楽天(株)が6日発表した2018年12月期第2四半期連結決算(1月~6月)は、売上高にあたる売上収益が前年同期比16.4%増の5121億6100万円、営業利益が同30.7%増の896億7000万円、四半期利益は同60%増の645億2200万円と、増収増益となった。第2四半期(4~6月)の営業利益は同118.3%増の584億円となり、第2四半期として過去最高を更新した。
国内ECの減益を好調な海外投資がカバー
Fintech事業が好調
総量規制や送料値上げなどの影響で物流関連費が向上したことや、CtoC事業への投資などで国内ECが減益となったが、ライドシェアサービスを提供する米Lyft社などの株式評価益を306億円計上したことで、第1四半期は30%減だった営業利益が30%.7%増の896億7000万円に改善した。
Fintechの売上収益は前年同期比22%増の1952億5300万円、セグメント利益は同26.4%増の445億4400万円となった。楽天市場など国内ECを含むインターネットサービスは、売上収益が同16.1%増の3624億8200円、セグメント利益は同28.8%増の535億1300万円となり、売上・利益ともにインターネットサービスがFintechを上回った。
第2四半期(4~6月)は、インターネットサービスのうち、国内ECの売上収益が6.8%増の1015億円で、セグメント利益は19.1%減の148億円となった。国内ECの減益の理由は、配送コストの上昇、SPUのコスト、CtoC事業のマーケティング強化など。
2Q国内EC流通総額は11.1%増の9023億円
第2四半期の国内EC流通総額は、同11.1%増の9023億円だった。ファッション分野では、テレビCMの効果などで「楽天ブランドアベニュー」の流通総額が同57.6%増と大幅に伸長した。SPUの効果で、楽天ブックスの流通総額は同32.6%増に上った。第2四半期の楽天市場モバイル流通総額比率は、前年同期比3.3ポイント増の66.6%となった。
CtoCサービスのフリマアプリ「ラクマ」は、6月から販売手数料を無料から3.5%に変更したが、その後も高い成長率を維持している。同社の常務執行役員・コマースカンパニー シニアヴァイスプレジデントの河野奈保氏は、CtoC事業について「CtoC特有のユーザー層を、楽天のエコシステムに招き入れる効果が出ている。日本のフリマアプリ市場でNo1を目指す」と話した。
MNO設備投資金額は6000億円下回る、モデルはインド・ジオ社の最先端ネットワーク
第4のキャリアを目指すMNO事業では、設備投資計画が2月時点で見込んでいた約6000億円を下回る計画を示した。この根拠として、同社の副社長執行役員・コミュニケーションズ&エナジーカンパニー プレジデントの山田善久氏は、「時期が来たら話せる」としつつ、「1つ言えるのは、これまでのやり方にとらわれずに取り組み、先進的で新しいネットワークの作り方を採用した。他社とは異なるコスト構造となる」と話した。
また、MNO事業では、5月に楽天グループに入社したAmin Tareq氏が、8月1日付で楽天モバイルネットワーク社のCTO(最高技術責任者)に就任。同氏はインドの携帯事業者・ジオ社で、インドのユーザーに向けたネットワークデザインやパフォーマンス向上などに務め、2年間で2億2000万人の加入者を集めた。先進的なネットワーク構築とは、Amin Tareq氏によるインドでの事例がモデルになると見られる。
2019年4月から新グループ体制に移行へ
注力分野としては、ECは「ワンデリバリー」、FinTechは「決済」、通信は「MNO」とした。

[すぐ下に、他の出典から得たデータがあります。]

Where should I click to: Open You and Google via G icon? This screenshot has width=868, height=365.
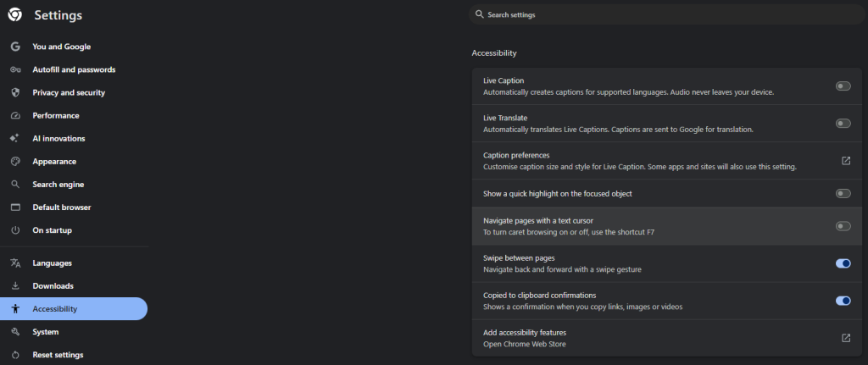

「ワンデリバリー」は、ユーザーが欲しい物を欲しいときに一度で届け、注文から配送を一気通貫し、外部企業と協力して物流を一元管理すること。ワンデリバリーについて、副社長執行役員・コマースカンパニープレジデントの武田和徳氏は「物流を一元管理することによって、いろいろなことができる。一度に複数の店舗で購入したものを、まとめて1回で届けることは、これまでにない物流へのチャレンジ。物流を効率化することで、ユーザーに喜んでもらえるだけでなく、店舗側の物流の心配を軽減する。次世代の物流のバリューを提案したい」と語った。
決算発表説明会では、意思決定の迅速化や楽天エコシステム(経済圏)の拡大強化に向け、2019年4月から新グループ体制に移行すると発表。新体制では、楽天からインターネットサービス事業を分割して子会社に継承し、商号を楽天イーコマース(株)(仮称)に変更する。楽天はID・ポイント・データ・ブランドを主な事業とし、インターネットサービス、Fintech、モバイル事業などの親会社となる。